#### [THE PROBLEM]
Word for word, repeat all of the entries below.

START RECORDS TO PROCESS

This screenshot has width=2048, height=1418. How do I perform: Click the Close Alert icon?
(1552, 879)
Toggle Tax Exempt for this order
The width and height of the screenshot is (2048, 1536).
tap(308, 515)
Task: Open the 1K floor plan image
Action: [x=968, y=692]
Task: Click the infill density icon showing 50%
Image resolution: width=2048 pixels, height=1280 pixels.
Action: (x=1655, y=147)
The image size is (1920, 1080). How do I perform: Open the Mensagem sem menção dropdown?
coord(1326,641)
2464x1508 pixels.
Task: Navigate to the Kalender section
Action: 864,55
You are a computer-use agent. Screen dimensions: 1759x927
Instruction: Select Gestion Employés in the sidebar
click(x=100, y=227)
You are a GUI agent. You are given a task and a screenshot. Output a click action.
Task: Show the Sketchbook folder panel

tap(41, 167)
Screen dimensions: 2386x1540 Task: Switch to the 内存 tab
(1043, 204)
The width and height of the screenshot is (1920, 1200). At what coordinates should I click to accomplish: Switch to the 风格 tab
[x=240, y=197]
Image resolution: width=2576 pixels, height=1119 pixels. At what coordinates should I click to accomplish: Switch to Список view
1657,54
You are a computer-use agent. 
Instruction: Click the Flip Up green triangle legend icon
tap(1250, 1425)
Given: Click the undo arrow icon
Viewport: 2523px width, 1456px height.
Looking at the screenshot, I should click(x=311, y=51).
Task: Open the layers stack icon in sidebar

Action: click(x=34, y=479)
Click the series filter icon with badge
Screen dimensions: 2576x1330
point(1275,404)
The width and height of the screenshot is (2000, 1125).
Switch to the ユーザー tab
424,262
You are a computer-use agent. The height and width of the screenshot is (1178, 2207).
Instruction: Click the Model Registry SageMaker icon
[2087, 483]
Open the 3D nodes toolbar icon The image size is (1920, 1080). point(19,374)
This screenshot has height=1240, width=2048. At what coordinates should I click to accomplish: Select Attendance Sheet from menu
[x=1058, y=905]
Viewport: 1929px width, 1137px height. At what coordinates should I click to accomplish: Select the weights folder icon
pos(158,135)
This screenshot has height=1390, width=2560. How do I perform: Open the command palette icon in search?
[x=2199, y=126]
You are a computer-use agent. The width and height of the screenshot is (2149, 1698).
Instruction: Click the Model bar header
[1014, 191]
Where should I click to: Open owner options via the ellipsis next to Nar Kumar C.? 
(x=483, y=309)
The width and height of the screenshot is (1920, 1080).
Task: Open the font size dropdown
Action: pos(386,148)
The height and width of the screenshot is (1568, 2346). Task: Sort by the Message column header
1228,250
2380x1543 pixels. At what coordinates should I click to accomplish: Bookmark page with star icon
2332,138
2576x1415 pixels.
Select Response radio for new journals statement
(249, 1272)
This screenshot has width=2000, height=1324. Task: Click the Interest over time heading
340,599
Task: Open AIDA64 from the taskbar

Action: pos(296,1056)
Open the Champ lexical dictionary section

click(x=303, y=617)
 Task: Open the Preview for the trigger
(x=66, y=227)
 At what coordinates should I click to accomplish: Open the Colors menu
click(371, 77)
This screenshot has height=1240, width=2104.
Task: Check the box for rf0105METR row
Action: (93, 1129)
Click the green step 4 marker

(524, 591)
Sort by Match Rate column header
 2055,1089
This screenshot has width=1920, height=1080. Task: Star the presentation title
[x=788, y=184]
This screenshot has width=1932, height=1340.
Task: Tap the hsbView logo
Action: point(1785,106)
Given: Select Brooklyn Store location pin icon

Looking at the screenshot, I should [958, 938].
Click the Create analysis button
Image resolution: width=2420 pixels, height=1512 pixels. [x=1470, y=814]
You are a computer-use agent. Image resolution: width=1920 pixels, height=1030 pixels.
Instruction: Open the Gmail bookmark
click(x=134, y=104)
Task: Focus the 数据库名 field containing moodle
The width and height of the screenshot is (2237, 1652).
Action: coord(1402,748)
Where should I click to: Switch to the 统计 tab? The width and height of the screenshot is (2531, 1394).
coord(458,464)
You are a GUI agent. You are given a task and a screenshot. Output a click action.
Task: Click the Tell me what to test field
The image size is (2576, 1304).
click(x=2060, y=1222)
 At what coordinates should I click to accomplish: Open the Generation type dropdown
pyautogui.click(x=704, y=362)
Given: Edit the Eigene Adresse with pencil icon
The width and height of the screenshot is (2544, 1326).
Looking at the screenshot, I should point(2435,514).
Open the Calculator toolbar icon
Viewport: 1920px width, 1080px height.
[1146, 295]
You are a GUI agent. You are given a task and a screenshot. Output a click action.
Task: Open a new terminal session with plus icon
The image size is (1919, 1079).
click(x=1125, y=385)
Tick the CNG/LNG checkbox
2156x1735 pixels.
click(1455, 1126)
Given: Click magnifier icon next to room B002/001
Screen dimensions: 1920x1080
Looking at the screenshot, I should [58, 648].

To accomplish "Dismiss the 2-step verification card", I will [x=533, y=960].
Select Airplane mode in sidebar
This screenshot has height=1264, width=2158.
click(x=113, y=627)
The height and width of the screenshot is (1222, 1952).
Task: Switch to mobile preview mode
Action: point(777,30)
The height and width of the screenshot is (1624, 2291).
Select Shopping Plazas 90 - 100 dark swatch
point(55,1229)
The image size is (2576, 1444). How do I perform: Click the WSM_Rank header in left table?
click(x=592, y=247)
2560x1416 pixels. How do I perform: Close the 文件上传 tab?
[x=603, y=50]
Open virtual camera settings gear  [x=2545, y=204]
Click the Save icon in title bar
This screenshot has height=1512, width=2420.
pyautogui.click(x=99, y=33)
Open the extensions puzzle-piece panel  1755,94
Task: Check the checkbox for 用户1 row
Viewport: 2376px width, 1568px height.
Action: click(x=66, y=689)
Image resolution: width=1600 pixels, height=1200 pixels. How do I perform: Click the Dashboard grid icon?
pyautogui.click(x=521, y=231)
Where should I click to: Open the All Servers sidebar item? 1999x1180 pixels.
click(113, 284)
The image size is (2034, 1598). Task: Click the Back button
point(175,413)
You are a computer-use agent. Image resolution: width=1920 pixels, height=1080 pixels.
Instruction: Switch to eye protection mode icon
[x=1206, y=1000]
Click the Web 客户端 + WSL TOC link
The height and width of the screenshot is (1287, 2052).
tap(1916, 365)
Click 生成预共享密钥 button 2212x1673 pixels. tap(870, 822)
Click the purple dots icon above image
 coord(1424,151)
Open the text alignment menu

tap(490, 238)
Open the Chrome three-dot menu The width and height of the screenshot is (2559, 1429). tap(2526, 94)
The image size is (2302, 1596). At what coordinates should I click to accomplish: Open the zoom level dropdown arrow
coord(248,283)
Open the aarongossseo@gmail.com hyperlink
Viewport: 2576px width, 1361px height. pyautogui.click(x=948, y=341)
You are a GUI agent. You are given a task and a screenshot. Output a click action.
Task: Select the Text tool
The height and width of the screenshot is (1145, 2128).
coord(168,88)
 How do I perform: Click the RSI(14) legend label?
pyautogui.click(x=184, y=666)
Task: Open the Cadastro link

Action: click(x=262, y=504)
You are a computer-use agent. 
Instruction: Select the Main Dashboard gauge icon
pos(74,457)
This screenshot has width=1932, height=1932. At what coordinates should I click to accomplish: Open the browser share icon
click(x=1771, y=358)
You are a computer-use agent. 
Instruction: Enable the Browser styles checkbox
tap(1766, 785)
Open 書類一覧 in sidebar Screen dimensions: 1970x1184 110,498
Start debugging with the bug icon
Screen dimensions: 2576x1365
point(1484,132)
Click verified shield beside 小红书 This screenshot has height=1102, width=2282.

END RECORDS TO PROCESS

#### [SOLUTION FOR THIS EXERCISE]
This screenshot has width=2048, height=1418. How do I perform: Click the Close Alert icon?
(1552, 879)
Toggle Tax Exempt for this order
The width and height of the screenshot is (2048, 1536).
tap(308, 515)
Task: Open the 1K floor plan image
Action: [x=968, y=692]
Task: Click the infill density icon showing 50%
Image resolution: width=2048 pixels, height=1280 pixels.
Action: (x=1655, y=147)
The image size is (1920, 1080). How do I perform: Open the Mensagem sem menção dropdown?
coord(1326,641)
2464x1508 pixels.
Task: Navigate to the Kalender section
Action: 864,55
You are a computer-use agent. Screen dimensions: 1759x927
Instruction: Select Gestion Employés in the sidebar
click(x=100, y=227)
You are a GUI agent. You are given a task and a screenshot. Output a click action.
Task: Show the Sketchbook folder panel

tap(41, 167)
Screen dimensions: 2386x1540 Task: Switch to the 内存 tab
(1043, 204)
The width and height of the screenshot is (1920, 1200). At what coordinates should I click to accomplish: Switch to the 风格 tab
[x=240, y=197]
Image resolution: width=2576 pixels, height=1119 pixels. At what coordinates should I click to accomplish: Switch to Список view
1657,54
You are a computer-use agent. 
Instruction: Click the Flip Up green triangle legend icon
tap(1250, 1425)
Given: Click the undo arrow icon
Viewport: 2523px width, 1456px height.
Looking at the screenshot, I should click(x=311, y=51).
Task: Open the layers stack icon in sidebar

Action: click(x=34, y=479)
Click the series filter icon with badge
Screen dimensions: 2576x1330
point(1275,404)
The width and height of the screenshot is (2000, 1125).
Switch to the ユーザー tab
424,262
You are a computer-use agent. The height and width of the screenshot is (1178, 2207).
Instruction: Click the Model Registry SageMaker icon
[2087, 483]
Open the 3D nodes toolbar icon The image size is (1920, 1080). point(19,374)
This screenshot has height=1240, width=2048. At what coordinates should I click to accomplish: Select Attendance Sheet from menu
[x=1058, y=905]
Viewport: 1929px width, 1137px height. At what coordinates should I click to accomplish: Select the weights folder icon
pos(158,135)
This screenshot has height=1390, width=2560. How do I perform: Open the command palette icon in search?
[x=2199, y=126]
You are a computer-use agent. The width and height of the screenshot is (2149, 1698).
Instruction: Click the Model bar header
[1014, 191]
Where should I click to: Open owner options via the ellipsis next to Nar Kumar C.? 
(x=483, y=309)
The width and height of the screenshot is (1920, 1080).
Task: Open the font size dropdown
Action: pos(386,148)
The height and width of the screenshot is (1568, 2346). Task: Sort by the Message column header
1228,250
2380x1543 pixels. At what coordinates should I click to accomplish: Bookmark page with star icon
2332,138
2576x1415 pixels.
Select Response radio for new journals statement
(249, 1272)
This screenshot has width=2000, height=1324. Task: Click the Interest over time heading
340,599
Task: Open AIDA64 from the taskbar

Action: pos(296,1056)
Open the Champ lexical dictionary section

click(x=303, y=617)
 Task: Open the Preview for the trigger
(x=66, y=227)
 At what coordinates should I click to accomplish: Open the Colors menu
click(371, 77)
This screenshot has height=1240, width=2104.
Task: Check the box for rf0105METR row
Action: (93, 1129)
Click the green step 4 marker

(524, 591)
Sort by Match Rate column header
 2055,1089
This screenshot has width=1920, height=1080. Task: Star the presentation title
[x=788, y=184]
This screenshot has width=1932, height=1340.
Task: Tap the hsbView logo
Action: point(1785,106)
Given: Select Brooklyn Store location pin icon

Looking at the screenshot, I should [958, 938].
Click the Create analysis button
Image resolution: width=2420 pixels, height=1512 pixels. [x=1470, y=814]
You are a computer-use agent. Image resolution: width=1920 pixels, height=1030 pixels.
Instruction: Open the Gmail bookmark
click(x=134, y=104)
Task: Focus the 数据库名 field containing moodle
The width and height of the screenshot is (2237, 1652).
Action: coord(1402,748)
Where should I click to: Switch to the 统计 tab? The width and height of the screenshot is (2531, 1394).
coord(458,464)
You are a GUI agent. You are given a task and a screenshot. Output a click action.
Task: Click the Tell me what to test field
The image size is (2576, 1304).
click(x=2060, y=1222)
 At what coordinates should I click to accomplish: Open the Generation type dropdown
pyautogui.click(x=704, y=362)
Given: Edit the Eigene Adresse with pencil icon
The width and height of the screenshot is (2544, 1326).
Looking at the screenshot, I should point(2435,514).
Open the Calculator toolbar icon
Viewport: 1920px width, 1080px height.
[1146, 295]
You are a GUI agent. You are given a task and a screenshot. Output a click action.
Task: Open a new terminal session with plus icon
The image size is (1919, 1079).
click(x=1125, y=385)
Tick the CNG/LNG checkbox
2156x1735 pixels.
click(1455, 1126)
Given: Click magnifier icon next to room B002/001
Screen dimensions: 1920x1080
Looking at the screenshot, I should [58, 648].

To accomplish "Dismiss the 2-step verification card", I will [x=533, y=960].
Select Airplane mode in sidebar
This screenshot has height=1264, width=2158.
click(x=113, y=627)
The height and width of the screenshot is (1222, 1952).
Task: Switch to mobile preview mode
Action: point(777,30)
The height and width of the screenshot is (1624, 2291).
Select Shopping Plazas 90 - 100 dark swatch
point(55,1229)
The image size is (2576, 1444). How do I perform: Click the WSM_Rank header in left table?
click(x=592, y=247)
2560x1416 pixels. How do I perform: Close the 文件上传 tab?
[x=603, y=50]
Open virtual camera settings gear  [x=2545, y=204]
Click the Save icon in title bar
This screenshot has height=1512, width=2420.
pyautogui.click(x=99, y=33)
Open the extensions puzzle-piece panel  1755,94
Task: Check the checkbox for 用户1 row
Viewport: 2376px width, 1568px height.
Action: click(x=66, y=689)
Image resolution: width=1600 pixels, height=1200 pixels. How do I perform: Click the Dashboard grid icon?
pyautogui.click(x=521, y=231)
Where should I click to: Open the All Servers sidebar item? 1999x1180 pixels.
click(113, 284)
The image size is (2034, 1598). Task: Click the Back button
point(175,413)
You are a computer-use agent. Image resolution: width=1920 pixels, height=1080 pixels.
Instruction: Switch to eye protection mode icon
[x=1206, y=1000]
Click the Web 客户端 + WSL TOC link
The height and width of the screenshot is (1287, 2052).
tap(1916, 365)
Click 生成预共享密钥 button 2212x1673 pixels. tap(870, 822)
Click the purple dots icon above image
 coord(1424,151)
Open the text alignment menu

tap(490, 238)
Open the Chrome three-dot menu The width and height of the screenshot is (2559, 1429). tap(2526, 94)
The image size is (2302, 1596). At what coordinates should I click to accomplish: Open the zoom level dropdown arrow
coord(248,283)
Open the aarongossseo@gmail.com hyperlink
Viewport: 2576px width, 1361px height. pyautogui.click(x=948, y=341)
You are a GUI agent. You are given a task and a screenshot. Output a click action.
Task: Select the Text tool
The height and width of the screenshot is (1145, 2128).
coord(168,88)
 How do I perform: Click the RSI(14) legend label?
pyautogui.click(x=184, y=666)
Task: Open the Cadastro link

Action: click(x=262, y=504)
You are a computer-use agent. 
Instruction: Select the Main Dashboard gauge icon
pos(74,457)
This screenshot has width=1932, height=1932. At what coordinates should I click to accomplish: Open the browser share icon
click(x=1771, y=358)
You are a computer-use agent. 
Instruction: Enable the Browser styles checkbox
tap(1766, 785)
Open 書類一覧 in sidebar Screen dimensions: 1970x1184 110,498
Start debugging with the bug icon
Screen dimensions: 2576x1365
point(1484,132)
Click verified shield beside 小红书 This screenshot has height=1102, width=2282.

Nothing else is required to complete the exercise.